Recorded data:
************

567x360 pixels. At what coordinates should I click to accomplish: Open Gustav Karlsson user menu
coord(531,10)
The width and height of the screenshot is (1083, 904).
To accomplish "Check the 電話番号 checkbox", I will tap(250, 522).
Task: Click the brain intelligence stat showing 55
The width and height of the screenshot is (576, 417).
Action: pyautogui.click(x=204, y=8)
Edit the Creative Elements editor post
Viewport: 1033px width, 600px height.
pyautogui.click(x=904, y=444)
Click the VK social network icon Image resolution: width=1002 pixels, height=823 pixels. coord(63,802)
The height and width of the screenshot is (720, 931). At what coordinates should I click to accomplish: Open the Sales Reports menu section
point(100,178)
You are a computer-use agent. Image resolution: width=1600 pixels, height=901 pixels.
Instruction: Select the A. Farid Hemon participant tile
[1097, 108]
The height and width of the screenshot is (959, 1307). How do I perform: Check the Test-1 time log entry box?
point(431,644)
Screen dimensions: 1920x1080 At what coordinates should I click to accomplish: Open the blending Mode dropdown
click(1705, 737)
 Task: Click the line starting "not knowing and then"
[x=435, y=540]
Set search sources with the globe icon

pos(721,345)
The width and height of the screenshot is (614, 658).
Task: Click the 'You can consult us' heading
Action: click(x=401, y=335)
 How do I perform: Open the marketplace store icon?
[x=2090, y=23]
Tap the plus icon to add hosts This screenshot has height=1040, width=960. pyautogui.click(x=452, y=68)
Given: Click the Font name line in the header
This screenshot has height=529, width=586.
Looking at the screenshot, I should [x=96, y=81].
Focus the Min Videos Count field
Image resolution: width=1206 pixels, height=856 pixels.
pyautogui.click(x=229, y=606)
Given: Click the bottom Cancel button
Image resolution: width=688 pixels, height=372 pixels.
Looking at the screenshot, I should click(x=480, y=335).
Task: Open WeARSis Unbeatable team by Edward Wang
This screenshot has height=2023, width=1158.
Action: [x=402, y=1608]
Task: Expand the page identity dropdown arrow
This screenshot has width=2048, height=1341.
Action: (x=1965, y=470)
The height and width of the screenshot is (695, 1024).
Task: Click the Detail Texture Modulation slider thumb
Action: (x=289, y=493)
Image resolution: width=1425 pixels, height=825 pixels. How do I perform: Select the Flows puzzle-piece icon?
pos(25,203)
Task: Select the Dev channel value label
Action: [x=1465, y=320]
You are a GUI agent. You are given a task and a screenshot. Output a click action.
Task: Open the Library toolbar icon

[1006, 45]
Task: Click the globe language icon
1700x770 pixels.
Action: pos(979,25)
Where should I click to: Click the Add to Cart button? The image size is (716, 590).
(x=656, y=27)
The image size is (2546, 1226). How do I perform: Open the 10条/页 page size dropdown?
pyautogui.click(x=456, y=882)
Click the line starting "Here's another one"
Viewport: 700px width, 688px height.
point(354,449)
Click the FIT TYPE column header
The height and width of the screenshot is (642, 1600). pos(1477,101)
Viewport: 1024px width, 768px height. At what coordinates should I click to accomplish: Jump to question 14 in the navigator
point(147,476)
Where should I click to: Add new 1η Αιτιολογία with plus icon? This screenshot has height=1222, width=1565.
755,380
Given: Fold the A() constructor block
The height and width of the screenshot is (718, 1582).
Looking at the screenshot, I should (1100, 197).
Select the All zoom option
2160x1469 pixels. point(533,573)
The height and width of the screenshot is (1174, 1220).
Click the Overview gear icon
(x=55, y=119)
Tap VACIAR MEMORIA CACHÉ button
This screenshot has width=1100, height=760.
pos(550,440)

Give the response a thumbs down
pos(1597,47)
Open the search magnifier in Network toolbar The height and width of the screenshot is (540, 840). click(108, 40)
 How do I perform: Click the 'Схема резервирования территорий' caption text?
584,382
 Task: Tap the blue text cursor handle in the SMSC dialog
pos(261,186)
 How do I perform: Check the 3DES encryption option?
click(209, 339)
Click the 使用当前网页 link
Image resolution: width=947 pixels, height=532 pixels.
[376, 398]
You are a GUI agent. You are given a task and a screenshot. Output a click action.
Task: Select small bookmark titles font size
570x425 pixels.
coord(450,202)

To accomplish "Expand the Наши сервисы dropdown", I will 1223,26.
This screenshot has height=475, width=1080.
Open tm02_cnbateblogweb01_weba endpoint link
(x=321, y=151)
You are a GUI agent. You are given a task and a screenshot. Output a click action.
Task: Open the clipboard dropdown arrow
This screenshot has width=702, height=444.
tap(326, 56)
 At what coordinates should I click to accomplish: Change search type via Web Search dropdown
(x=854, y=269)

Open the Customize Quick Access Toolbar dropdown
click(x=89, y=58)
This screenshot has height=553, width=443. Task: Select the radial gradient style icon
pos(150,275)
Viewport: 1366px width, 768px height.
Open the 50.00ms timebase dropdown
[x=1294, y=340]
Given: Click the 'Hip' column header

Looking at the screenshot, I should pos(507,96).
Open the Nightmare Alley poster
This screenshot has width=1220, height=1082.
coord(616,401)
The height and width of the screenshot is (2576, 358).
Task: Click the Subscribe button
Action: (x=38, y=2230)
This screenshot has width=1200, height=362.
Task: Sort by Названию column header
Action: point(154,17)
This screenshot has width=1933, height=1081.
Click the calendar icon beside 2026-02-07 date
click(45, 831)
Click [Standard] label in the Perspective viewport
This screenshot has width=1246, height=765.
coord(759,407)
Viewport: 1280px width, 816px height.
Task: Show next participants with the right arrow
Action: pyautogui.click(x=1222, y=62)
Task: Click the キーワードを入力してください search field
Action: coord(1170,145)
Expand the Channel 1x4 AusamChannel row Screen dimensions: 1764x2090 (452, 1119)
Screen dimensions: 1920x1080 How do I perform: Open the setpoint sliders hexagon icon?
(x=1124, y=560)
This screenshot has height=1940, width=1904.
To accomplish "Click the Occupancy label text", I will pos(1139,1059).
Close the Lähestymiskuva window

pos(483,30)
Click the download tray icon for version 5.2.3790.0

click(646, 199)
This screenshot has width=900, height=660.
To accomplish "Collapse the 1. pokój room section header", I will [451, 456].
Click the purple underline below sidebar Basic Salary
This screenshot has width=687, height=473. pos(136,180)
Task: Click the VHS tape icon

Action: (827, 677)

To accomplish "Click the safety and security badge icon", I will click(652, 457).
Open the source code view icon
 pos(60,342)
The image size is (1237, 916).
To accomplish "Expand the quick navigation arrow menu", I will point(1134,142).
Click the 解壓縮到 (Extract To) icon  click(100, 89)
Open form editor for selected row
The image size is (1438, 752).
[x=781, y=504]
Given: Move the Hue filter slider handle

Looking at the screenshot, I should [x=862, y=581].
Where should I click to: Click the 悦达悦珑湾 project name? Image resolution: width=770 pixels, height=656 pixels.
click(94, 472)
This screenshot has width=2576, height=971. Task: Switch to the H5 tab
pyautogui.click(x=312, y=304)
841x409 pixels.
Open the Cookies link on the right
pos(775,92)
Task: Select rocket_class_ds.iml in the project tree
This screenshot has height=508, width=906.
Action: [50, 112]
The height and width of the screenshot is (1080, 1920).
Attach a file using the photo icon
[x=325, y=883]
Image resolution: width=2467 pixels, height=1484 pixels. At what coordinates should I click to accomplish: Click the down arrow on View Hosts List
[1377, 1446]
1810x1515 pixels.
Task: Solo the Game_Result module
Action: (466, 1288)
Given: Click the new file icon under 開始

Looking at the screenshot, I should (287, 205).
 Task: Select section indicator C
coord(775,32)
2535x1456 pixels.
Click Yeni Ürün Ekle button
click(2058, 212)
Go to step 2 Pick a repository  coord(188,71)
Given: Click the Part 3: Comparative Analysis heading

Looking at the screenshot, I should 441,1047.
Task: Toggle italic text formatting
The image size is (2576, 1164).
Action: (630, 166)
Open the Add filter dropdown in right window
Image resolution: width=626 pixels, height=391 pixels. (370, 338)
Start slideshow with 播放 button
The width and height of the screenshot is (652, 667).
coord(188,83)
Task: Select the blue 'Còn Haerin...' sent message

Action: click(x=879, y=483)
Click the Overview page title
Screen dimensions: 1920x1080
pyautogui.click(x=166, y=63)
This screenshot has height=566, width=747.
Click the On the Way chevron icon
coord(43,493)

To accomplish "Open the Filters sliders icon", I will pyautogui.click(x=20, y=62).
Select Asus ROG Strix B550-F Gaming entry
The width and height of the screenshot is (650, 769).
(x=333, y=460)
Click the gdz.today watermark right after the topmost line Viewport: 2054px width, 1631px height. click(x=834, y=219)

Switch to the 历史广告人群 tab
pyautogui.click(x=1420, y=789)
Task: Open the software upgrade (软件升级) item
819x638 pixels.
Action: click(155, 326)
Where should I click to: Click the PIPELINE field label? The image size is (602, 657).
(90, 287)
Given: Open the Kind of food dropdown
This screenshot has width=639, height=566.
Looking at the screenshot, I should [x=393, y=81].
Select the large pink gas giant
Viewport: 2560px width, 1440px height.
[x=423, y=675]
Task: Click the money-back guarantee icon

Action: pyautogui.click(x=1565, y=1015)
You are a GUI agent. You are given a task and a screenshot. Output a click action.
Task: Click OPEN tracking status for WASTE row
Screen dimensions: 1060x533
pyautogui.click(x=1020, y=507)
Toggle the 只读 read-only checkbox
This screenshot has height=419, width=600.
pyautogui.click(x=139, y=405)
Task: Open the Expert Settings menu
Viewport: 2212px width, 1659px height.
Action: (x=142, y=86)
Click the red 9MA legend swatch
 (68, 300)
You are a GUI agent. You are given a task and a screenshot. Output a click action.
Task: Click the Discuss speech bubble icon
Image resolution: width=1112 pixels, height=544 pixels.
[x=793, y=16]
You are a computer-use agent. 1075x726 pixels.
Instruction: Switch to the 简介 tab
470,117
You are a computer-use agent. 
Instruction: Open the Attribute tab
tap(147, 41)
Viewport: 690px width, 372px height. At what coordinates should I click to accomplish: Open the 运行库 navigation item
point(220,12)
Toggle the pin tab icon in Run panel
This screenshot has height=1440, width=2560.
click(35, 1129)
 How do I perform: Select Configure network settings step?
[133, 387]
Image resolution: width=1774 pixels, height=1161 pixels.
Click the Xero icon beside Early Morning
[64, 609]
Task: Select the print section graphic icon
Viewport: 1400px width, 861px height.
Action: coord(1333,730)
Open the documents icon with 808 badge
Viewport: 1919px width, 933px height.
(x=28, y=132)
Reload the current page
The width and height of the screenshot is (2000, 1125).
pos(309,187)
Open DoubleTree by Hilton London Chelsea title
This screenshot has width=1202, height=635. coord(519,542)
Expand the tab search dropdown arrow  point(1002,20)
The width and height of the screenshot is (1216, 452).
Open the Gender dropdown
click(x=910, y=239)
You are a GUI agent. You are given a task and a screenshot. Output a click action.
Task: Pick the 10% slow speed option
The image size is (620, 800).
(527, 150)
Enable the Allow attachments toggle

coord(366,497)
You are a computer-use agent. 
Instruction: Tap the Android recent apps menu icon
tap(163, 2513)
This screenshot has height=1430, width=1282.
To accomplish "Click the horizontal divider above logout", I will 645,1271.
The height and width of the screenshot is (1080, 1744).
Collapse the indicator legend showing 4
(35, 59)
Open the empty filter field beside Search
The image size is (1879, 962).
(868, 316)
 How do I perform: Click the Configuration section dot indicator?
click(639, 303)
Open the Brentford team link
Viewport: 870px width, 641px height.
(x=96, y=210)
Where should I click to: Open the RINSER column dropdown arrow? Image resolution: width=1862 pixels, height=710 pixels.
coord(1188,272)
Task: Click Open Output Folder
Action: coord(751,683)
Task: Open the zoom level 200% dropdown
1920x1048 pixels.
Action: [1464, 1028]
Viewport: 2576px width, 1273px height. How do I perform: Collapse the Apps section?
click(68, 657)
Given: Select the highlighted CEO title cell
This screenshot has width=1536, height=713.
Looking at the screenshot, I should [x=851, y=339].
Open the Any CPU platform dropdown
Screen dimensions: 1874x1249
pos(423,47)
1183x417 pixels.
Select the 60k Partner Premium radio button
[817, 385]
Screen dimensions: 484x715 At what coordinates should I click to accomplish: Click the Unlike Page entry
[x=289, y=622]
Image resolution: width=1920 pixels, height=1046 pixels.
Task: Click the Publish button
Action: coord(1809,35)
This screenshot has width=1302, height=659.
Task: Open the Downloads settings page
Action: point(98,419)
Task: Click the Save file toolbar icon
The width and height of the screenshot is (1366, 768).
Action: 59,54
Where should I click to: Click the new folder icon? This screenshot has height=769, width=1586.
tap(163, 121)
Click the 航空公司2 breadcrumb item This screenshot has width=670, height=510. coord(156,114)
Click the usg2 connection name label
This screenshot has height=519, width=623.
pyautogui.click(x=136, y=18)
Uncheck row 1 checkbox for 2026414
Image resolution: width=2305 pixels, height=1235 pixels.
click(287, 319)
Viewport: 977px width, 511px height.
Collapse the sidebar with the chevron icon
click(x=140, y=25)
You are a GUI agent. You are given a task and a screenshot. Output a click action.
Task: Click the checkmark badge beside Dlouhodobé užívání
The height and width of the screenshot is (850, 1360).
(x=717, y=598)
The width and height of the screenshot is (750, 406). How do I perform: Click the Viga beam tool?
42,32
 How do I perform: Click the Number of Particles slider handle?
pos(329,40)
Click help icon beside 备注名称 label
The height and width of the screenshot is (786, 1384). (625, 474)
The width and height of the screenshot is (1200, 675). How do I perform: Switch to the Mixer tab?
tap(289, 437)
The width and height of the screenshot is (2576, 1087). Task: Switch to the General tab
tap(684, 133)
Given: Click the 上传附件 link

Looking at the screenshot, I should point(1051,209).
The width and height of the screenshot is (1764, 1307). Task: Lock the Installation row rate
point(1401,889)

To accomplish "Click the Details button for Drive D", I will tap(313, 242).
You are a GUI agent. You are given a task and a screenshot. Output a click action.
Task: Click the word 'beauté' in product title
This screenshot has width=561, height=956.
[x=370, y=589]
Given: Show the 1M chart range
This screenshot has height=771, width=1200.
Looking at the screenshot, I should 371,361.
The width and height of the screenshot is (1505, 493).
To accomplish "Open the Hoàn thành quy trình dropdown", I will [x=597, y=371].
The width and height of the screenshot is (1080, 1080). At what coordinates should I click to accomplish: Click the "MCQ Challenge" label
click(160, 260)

************

* **Task brief**: Update the lines starting at the line that contains "Viewport: 1024px width, 768px" and ending at the line that contains "pos(550,440)", replacing "gear" with "cog". Reproduce only those lines, with everything else unchanged.

* **Expected output**:
Viewport: 1024px width, 768px height. At what coordinates should I click to accomplish: Jump to question 14 in the navigator
point(147,476)
Where should I click to: Add new 1η Αιτιολογία with plus icon? This screenshot has height=1222, width=1565.
755,380
Given: Fold the A() constructor block
The height and width of the screenshot is (718, 1582).
Looking at the screenshot, I should (1100, 197).
Select the All zoom option
2160x1469 pixels. point(533,573)
The height and width of the screenshot is (1174, 1220).
Click the Overview cog icon
(x=55, y=119)
Tap VACIAR MEMORIA CACHÉ button
This screenshot has width=1100, height=760.
pos(550,440)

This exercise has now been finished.